ZFS NVMe performances questions

RonanR · Jul 21, 2023

Hi,

I'm currently trying to get the best performances I can on FreeBSD with NVMe drives, in order to know how many servers my workflow is going to require (reading a lot of 60MB dpx files per seconds).
For testing purpose, I'm using 4x 1Tb Samsung 990 Pro on a system equipped with a threadripper 3970x and 128GB of DDR4 3200.

All tests are done using iozone, with various block size set according to the recordsize set on the zfs volume, and with 5 files of 60GB each, in order to fill the arc cache.
Here is an example of the command used, with 1M blocks :
iozone -R -l 5 -u 5 -r 1M -s 60g -F /nvme1/tmp1 /nvme1/tmp2 /nvme1/tmp3 /nvme1/tmp4 /nvme1/tmp5

I've stumbled on a bottleneck, and I can't figure out what's the cause. Indeed, the system can't go higher than 13GB/s in read.

When tested separately, creating 4 pools of 1 drive, each NVMe has the same speed : around 6GB/s in read.
When doing a simultaneous test on two pools, performances are doubled, I've got 12GB/s in read.
If I do the same simultaneous test on 3 pools I've got almost the same results, around 13GB/s, as if I reached a limit somewhere.
It seems confirmed as when doing the test on my 4 pools, I still got 13GB/s.
If I look at my CPU loading when doing the 4 tests simultaneously, it's used around 40 percent, with peak at 60 percent.

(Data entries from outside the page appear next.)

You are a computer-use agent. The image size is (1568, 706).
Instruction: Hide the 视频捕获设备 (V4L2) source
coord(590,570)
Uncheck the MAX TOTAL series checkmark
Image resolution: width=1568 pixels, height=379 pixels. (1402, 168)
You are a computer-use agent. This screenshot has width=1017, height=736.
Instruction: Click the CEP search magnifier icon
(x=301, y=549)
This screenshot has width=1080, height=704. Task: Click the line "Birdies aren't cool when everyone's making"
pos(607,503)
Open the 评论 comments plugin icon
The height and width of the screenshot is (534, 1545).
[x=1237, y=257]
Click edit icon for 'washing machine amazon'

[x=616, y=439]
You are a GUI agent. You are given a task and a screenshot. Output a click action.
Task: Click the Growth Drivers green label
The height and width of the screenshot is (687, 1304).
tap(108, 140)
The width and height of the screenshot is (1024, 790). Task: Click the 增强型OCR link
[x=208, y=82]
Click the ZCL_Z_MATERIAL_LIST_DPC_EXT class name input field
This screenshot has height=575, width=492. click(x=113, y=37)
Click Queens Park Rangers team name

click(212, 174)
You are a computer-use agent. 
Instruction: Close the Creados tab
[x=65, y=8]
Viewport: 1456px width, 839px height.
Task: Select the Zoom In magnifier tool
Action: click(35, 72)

I also tested with 2 mirror pools and got the same results: tested separately, each got 12GB/s in read. Tested simultaneously, the cumulative bandwidth is limited to 13GB/s.
Same limit when doing a single Z1 pool with my 4 drives, it's stuck at 13GB/s.

Does anyone have any idea what's happening, or can enlighten me on how I can find what's limiting my system ?

i386 · Jul 21, 2023

how are these ssds connected to the host? asus hyper m.2 card?
what mainboard and which pcie slot?

~13 GByte/s sounds like an x8 pcie 4.0 slot

dandanio · Jul 21, 2023

btw. ZFS is NOT a performance oriented file system.

RonanR · Jul 24, 2023

i386 said:
how are these ssds connected to the host? asus hyper m.2 card?
what mainboard and which pcie slot?

~13 GByte/s sounds like an x8 pcie 4.0 slot

These SSDs are connected using the motherboard M2 slots (Asrock TRX40 Creator) and PCIe gen4 x16 to single nvme adapters.
I tried 3 SSDs on the motherboards, as it has 3 slots, and one on PCIe, or 2 on the motherboard and 2 on 2 PCIe slots, same thing.

dandanio said:
btw. ZFS is NOT a performance oriented file system.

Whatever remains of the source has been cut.